>>

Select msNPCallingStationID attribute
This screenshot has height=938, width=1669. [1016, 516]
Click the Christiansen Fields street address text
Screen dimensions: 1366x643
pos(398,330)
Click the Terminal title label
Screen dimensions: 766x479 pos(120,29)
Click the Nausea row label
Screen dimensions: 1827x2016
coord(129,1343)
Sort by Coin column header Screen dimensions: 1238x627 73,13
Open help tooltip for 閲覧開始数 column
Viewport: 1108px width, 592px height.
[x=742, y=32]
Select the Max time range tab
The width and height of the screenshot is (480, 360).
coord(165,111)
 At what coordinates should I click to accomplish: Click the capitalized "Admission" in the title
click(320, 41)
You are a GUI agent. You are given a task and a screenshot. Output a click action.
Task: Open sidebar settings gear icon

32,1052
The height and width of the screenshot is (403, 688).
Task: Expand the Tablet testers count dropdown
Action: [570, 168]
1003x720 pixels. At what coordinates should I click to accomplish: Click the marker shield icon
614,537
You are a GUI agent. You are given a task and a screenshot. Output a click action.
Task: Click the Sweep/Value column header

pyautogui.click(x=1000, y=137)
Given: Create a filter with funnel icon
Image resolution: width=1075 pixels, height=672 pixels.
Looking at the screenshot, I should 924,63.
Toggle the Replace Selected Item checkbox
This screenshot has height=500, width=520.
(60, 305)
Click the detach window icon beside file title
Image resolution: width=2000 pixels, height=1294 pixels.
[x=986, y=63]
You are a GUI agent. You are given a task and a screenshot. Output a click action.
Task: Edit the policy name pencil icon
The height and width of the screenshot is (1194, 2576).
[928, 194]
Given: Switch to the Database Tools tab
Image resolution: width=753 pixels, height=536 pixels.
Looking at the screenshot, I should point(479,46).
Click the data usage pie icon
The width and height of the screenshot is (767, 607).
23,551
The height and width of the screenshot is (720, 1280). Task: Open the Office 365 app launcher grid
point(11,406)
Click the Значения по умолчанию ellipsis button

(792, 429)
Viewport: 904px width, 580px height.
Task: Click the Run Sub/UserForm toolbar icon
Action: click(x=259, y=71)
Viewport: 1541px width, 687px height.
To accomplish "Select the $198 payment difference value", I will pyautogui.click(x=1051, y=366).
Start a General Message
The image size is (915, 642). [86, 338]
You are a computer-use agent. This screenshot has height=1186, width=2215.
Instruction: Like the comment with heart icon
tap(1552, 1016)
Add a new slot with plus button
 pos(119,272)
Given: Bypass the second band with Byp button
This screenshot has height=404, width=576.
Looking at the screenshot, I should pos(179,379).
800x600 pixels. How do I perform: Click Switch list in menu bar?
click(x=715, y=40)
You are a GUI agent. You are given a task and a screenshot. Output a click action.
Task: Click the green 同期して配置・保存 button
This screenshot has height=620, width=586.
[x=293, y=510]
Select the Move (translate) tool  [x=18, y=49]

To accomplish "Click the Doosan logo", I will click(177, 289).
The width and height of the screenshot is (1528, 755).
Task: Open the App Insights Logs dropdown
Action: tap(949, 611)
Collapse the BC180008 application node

<<

Please reproduce the records from their start through the line holding "Screen dimensions: 766x479 pos(120,29)", inclusive, and swap "Terminal" for "Console" while leaving everything else unchanged.

Select msNPCallingStationID attribute
This screenshot has height=938, width=1669. [1016, 516]
Click the Christiansen Fields street address text
Screen dimensions: 1366x643
pos(398,330)
Click the Console title label
Screen dimensions: 766x479 pos(120,29)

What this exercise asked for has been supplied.